Dra. Zahra Alavi, Assistant Professor, Department of Physics, Loyola Marymount University, Los Angeles, California, USA

Martes 5 de abril a las 11.30 hrs.

Formato híbrido

Presencial sala 6, Aulario Facultad de Ciencias Químicas y Farmacéuticas, Dr. Carlos Tobar 964, Independencia, Santiago, Chile (quienes vengan presencial, mostrar afiche y pase de movilidad al ingresar a la facultad)

Coordenadas de zoom aparecerán en las redes de la Facultad, quimica.uchile.clwww.instagram.com, www.facebook.com o solicitar a Ruth Tapia (rtapia@ciq.uchile.cl)
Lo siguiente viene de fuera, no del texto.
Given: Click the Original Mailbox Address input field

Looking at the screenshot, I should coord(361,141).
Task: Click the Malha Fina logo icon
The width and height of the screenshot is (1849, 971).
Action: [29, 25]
Idioma: inglés (las preguntas pueden hacerse en castellano, inglés y en farsi)

Resumen:

Microscopic mechanisms of friction, the relation between dissipation and nonlinearity, nonequilibrium processes in nanoscale systems, are all incompletely understood, funda- mental, interconnected problems in nanoscience. These topics appear with experimental immediacy when probing enzyme mechanics by nanorheology. Using the unique capability of measuring directly dissipation occurring in the driven deformation of folded enzyme molecules, this project investigates the origin of this molecular scale friction, specifically the contribution of the surface of the molecule, which includes the hydration layer. Hydration layer dynamics, explored by nanorheology, is also the starting point of a new, dynamic understanding of kosmotropic (order inducing) and chaotropic agents, a physical chemistry topic which this research develops. Finally, the project explores the possibility of light emission from dynamically stressed molecules, with the aim of developing a new spectroscopy to characterize dissipation at the molecular scale. Nano-rheology allows the measurement of the stress–strain relations for a folded, native enzyme with sub-A resolution and at different frequencies. Through recent improvements, the method now allows accurate measurements of the phase of the mechanical response, as well as the amplitude, and thus gives direct access to the dissipation. This project focuses on the dissipative part of the dynamics, which is the nonlinear but reversible mechanical regime of large amplitude deformations for these molecules.